_WHAT TO DO_
Repeat each record below exactly as given.
DATASET ENTRIES START
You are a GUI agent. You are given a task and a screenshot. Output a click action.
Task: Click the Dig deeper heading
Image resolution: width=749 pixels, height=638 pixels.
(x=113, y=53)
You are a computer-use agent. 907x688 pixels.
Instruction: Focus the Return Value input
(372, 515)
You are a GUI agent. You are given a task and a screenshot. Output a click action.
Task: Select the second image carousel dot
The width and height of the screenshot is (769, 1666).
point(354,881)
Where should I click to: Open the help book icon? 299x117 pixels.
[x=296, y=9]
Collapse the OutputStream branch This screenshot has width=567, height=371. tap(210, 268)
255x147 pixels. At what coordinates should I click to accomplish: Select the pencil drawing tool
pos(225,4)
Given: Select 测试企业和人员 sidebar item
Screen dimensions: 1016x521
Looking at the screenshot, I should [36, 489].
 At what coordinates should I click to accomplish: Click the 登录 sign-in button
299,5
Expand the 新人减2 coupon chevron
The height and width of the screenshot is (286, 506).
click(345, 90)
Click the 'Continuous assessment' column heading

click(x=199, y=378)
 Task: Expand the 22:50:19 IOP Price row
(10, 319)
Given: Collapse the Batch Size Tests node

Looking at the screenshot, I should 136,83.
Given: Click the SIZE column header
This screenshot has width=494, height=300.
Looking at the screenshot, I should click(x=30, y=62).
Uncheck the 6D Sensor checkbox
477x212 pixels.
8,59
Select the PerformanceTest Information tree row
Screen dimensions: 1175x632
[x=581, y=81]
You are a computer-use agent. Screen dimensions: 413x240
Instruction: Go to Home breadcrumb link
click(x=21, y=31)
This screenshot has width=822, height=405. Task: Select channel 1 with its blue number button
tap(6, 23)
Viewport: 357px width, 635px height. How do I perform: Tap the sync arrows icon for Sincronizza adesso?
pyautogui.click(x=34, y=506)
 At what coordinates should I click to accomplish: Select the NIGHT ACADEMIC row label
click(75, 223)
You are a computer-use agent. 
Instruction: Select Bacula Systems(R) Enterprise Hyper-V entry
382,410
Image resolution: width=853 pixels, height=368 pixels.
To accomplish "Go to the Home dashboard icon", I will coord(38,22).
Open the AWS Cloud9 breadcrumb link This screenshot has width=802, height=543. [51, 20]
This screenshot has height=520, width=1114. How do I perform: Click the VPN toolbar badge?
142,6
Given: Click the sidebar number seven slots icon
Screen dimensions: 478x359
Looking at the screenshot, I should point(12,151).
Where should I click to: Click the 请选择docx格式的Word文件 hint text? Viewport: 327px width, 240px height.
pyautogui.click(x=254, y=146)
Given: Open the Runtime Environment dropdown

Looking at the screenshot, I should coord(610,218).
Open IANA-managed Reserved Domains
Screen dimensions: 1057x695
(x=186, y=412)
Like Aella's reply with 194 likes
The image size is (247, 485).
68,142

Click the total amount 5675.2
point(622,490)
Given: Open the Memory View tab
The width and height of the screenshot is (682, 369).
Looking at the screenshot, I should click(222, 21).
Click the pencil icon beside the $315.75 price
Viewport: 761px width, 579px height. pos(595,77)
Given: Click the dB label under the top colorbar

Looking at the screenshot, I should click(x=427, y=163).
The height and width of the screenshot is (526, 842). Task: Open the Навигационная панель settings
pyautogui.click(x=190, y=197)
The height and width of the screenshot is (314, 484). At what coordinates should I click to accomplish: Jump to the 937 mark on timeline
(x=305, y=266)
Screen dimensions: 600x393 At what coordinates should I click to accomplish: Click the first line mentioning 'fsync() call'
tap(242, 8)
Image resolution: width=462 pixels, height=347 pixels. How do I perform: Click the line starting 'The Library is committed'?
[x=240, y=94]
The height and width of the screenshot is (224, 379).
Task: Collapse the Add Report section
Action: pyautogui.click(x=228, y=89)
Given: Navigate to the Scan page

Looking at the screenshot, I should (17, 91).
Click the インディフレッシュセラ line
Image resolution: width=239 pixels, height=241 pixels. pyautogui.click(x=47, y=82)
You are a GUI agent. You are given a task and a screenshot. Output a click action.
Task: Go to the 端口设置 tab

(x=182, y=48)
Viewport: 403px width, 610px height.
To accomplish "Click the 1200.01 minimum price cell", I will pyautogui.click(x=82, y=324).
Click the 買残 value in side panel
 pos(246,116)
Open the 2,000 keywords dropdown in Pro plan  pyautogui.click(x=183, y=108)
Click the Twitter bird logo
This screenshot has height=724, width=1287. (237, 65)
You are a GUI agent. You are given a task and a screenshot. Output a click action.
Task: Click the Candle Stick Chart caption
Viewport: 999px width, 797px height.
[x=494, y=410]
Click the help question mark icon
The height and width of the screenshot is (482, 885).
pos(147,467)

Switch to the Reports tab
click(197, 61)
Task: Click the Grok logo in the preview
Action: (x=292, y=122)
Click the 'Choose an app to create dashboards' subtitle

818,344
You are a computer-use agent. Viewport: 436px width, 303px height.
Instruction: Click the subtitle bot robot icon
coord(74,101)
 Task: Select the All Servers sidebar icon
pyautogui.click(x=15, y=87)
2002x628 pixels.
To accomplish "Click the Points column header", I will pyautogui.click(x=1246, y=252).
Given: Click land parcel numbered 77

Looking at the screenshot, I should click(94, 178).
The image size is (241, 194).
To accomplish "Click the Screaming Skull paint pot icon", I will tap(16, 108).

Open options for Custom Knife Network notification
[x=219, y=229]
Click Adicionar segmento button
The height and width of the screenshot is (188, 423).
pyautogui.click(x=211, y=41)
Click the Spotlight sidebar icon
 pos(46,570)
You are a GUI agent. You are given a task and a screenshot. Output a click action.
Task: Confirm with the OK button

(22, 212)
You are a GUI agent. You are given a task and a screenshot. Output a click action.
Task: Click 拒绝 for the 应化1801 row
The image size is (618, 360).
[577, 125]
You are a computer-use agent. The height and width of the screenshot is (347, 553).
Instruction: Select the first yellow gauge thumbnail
DATASET ENTRIES END
_TASK SOLUTION_
You are a GUI agent. You are given a task and a screenshot. Output a click action.
Task: Click the Dig deeper heading
Image resolution: width=749 pixels, height=638 pixels.
(x=113, y=53)
You are a computer-use agent. 907x688 pixels.
Instruction: Focus the Return Value input
(372, 515)
You are a GUI agent. You are given a task and a screenshot. Output a click action.
Task: Select the second image carousel dot
The width and height of the screenshot is (769, 1666).
point(354,881)
Where should I click to: Open the help book icon? 299x117 pixels.
[x=296, y=9]
Collapse the OutputStream branch This screenshot has width=567, height=371. tap(210, 268)
255x147 pixels. At what coordinates should I click to accomplish: Select the pencil drawing tool
pos(225,4)
Given: Select 测试企业和人员 sidebar item
Screen dimensions: 1016x521
Looking at the screenshot, I should [36, 489].
 At what coordinates should I click to accomplish: Click the 登录 sign-in button
299,5
Expand the 新人减2 coupon chevron
The height and width of the screenshot is (286, 506).
click(345, 90)
Click the 'Continuous assessment' column heading

click(x=199, y=378)
 Task: Expand the 22:50:19 IOP Price row
(10, 319)
Given: Collapse the Batch Size Tests node

Looking at the screenshot, I should 136,83.
Given: Click the SIZE column header
This screenshot has width=494, height=300.
Looking at the screenshot, I should click(x=30, y=62).
Uncheck the 6D Sensor checkbox
477x212 pixels.
8,59
Select the PerformanceTest Information tree row
Screen dimensions: 1175x632
[x=581, y=81]
You are a computer-use agent. Screen dimensions: 413x240
Instruction: Go to Home breadcrumb link
click(x=21, y=31)
This screenshot has width=822, height=405. Task: Select channel 1 with its blue number button
tap(6, 23)
Viewport: 357px width, 635px height. How do I perform: Tap the sync arrows icon for Sincronizza adesso?
pyautogui.click(x=34, y=506)
 At what coordinates should I click to accomplish: Select the NIGHT ACADEMIC row label
click(75, 223)
You are a computer-use agent. 
Instruction: Select Bacula Systems(R) Enterprise Hyper-V entry
382,410
Image resolution: width=853 pixels, height=368 pixels.
To accomplish "Go to the Home dashboard icon", I will coord(38,22).
Open the AWS Cloud9 breadcrumb link This screenshot has width=802, height=543. [51, 20]
This screenshot has height=520, width=1114. How do I perform: Click the VPN toolbar badge?
142,6
Given: Click the sidebar number seven slots icon
Screen dimensions: 478x359
Looking at the screenshot, I should point(12,151).
Where should I click to: Click the 请选择docx格式的Word文件 hint text? Viewport: 327px width, 240px height.
pyautogui.click(x=254, y=146)
Given: Open the Runtime Environment dropdown

Looking at the screenshot, I should coord(610,218).
Open IANA-managed Reserved Domains
Screen dimensions: 1057x695
(x=186, y=412)
Like Aella's reply with 194 likes
The image size is (247, 485).
68,142

Click the total amount 5675.2
point(622,490)
Given: Open the Memory View tab
The width and height of the screenshot is (682, 369).
Looking at the screenshot, I should click(222, 21).
Click the pencil icon beside the $315.75 price
Viewport: 761px width, 579px height. pos(595,77)
Given: Click the dB label under the top colorbar

Looking at the screenshot, I should click(x=427, y=163).
The height and width of the screenshot is (526, 842). Task: Open the Навигационная панель settings
pyautogui.click(x=190, y=197)
The height and width of the screenshot is (314, 484). At what coordinates should I click to accomplish: Jump to the 937 mark on timeline
(x=305, y=266)
Screen dimensions: 600x393 At what coordinates should I click to accomplish: Click the first line mentioning 'fsync() call'
tap(242, 8)
Image resolution: width=462 pixels, height=347 pixels. How do I perform: Click the line starting 'The Library is committed'?
[x=240, y=94]
The height and width of the screenshot is (224, 379).
Task: Collapse the Add Report section
Action: pyautogui.click(x=228, y=89)
Given: Navigate to the Scan page

Looking at the screenshot, I should (17, 91).
Click the インディフレッシュセラ line
Image resolution: width=239 pixels, height=241 pixels. pyautogui.click(x=47, y=82)
You are a GUI agent. You are given a task and a screenshot. Output a click action.
Task: Go to the 端口设置 tab

(x=182, y=48)
Viewport: 403px width, 610px height.
To accomplish "Click the 1200.01 minimum price cell", I will pyautogui.click(x=82, y=324).
Click the 買残 value in side panel
 pos(246,116)
Open the 2,000 keywords dropdown in Pro plan  pyautogui.click(x=183, y=108)
Click the Twitter bird logo
This screenshot has height=724, width=1287. (237, 65)
You are a GUI agent. You are given a task and a screenshot. Output a click action.
Task: Click the Candle Stick Chart caption
Viewport: 999px width, 797px height.
[x=494, y=410]
Click the help question mark icon
The height and width of the screenshot is (482, 885).
pos(147,467)

Switch to the Reports tab
click(197, 61)
Task: Click the Grok logo in the preview
Action: (x=292, y=122)
Click the 'Choose an app to create dashboards' subtitle

818,344
You are a computer-use agent. Viewport: 436px width, 303px height.
Instruction: Click the subtitle bot robot icon
coord(74,101)
 Task: Select the All Servers sidebar icon
pyautogui.click(x=15, y=87)
2002x628 pixels.
To accomplish "Click the Points column header", I will pyautogui.click(x=1246, y=252).
Given: Click land parcel numbered 77

Looking at the screenshot, I should click(94, 178).
The image size is (241, 194).
To accomplish "Click the Screaming Skull paint pot icon", I will tap(16, 108).

Open options for Custom Knife Network notification
[x=219, y=229]
Click Adicionar segmento button
The height and width of the screenshot is (188, 423).
pyautogui.click(x=211, y=41)
Click the Spotlight sidebar icon
 pos(46,570)
You are a GUI agent. You are given a task and a screenshot. Output a click action.
Task: Confirm with the OK button

(22, 212)
You are a GUI agent. You are given a task and a screenshot. Output a click action.
Task: Click 拒绝 for the 应化1801 row
The image size is (618, 360).
[577, 125]
You are a computer-use agent. The height and width of the screenshot is (347, 553).
Instruction: Select the first yellow gauge thumbnail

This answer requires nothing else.